Since I don't believe in taking advantage of the map design, or exploiting things I shouldn't know in real life about the missions, I will not make a closer study of that kind of stuff, nor will I tell others much about it. If you want to figure out how to take even that (ugly) edge over the game, you can go learn how RvS works for yourself. Beat it punk.


I just study the mechanics and psychology of the games AI, you know, the whole know your enemy thing. In actual ops with SAS, I tend to employ more knowledge of human psychological behaviour then how the game was designed. That is both by intention


A Random Bullet Test
A tango surrendered and I fired a shot into his head, the round should have impacted his hand (placed on his head). There was a blood puff and a bullet hole in the wall directly behind his head, however the tango survived. Weapon used was an M16A2 at approximately 350-450 unreal units.

This suggests that terrorists have no brains, since the angle means the bullet must have penetrated his skull, and his hand (I pray) being all that slowed the high velocity FMJ round down enough to prevent a kill.
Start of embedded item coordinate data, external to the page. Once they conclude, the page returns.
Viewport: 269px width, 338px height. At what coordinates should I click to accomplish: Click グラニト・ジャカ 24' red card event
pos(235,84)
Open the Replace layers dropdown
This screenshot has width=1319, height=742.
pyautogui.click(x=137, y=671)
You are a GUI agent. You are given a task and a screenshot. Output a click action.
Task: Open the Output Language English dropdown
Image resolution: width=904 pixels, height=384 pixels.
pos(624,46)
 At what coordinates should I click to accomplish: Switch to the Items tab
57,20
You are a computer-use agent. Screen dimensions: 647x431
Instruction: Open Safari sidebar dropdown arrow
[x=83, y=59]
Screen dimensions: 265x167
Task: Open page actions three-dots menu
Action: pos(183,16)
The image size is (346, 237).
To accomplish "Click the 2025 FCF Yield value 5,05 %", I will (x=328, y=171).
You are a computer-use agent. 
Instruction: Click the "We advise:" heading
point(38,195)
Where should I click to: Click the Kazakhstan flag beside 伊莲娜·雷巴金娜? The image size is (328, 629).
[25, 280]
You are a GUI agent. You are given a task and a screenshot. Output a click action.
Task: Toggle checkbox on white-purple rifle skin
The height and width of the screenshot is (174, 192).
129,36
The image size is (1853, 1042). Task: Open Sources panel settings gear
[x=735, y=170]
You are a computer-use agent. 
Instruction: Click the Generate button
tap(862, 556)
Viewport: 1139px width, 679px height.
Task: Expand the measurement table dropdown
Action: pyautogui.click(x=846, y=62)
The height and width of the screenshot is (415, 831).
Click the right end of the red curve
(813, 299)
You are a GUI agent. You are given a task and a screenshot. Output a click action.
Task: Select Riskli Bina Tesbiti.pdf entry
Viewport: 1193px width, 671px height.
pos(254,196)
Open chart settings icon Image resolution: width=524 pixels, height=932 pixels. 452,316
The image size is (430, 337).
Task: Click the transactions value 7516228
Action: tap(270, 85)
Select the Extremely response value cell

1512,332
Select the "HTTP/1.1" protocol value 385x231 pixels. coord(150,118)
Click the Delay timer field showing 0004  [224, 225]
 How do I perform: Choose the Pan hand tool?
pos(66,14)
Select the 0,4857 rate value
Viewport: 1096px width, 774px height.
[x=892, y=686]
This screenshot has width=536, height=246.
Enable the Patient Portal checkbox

Suggesting that any hit box modifiers applied, were for a 'hand' (arm) shot rather then a head shot.


N.B. other tests I have done over the years suggest this kind of problem and the ballistics model used, is why sniper rifles may incur a two-shot requirement on tango kills, and the exaggerated effects of JHP/FMJ selection on SWAT 4.



Anyone still awake and scratching their heads?




All this is based on roughly 6+ years of playing the game, much more then trivial knowledge of such matters, and being a very, highly observant individual.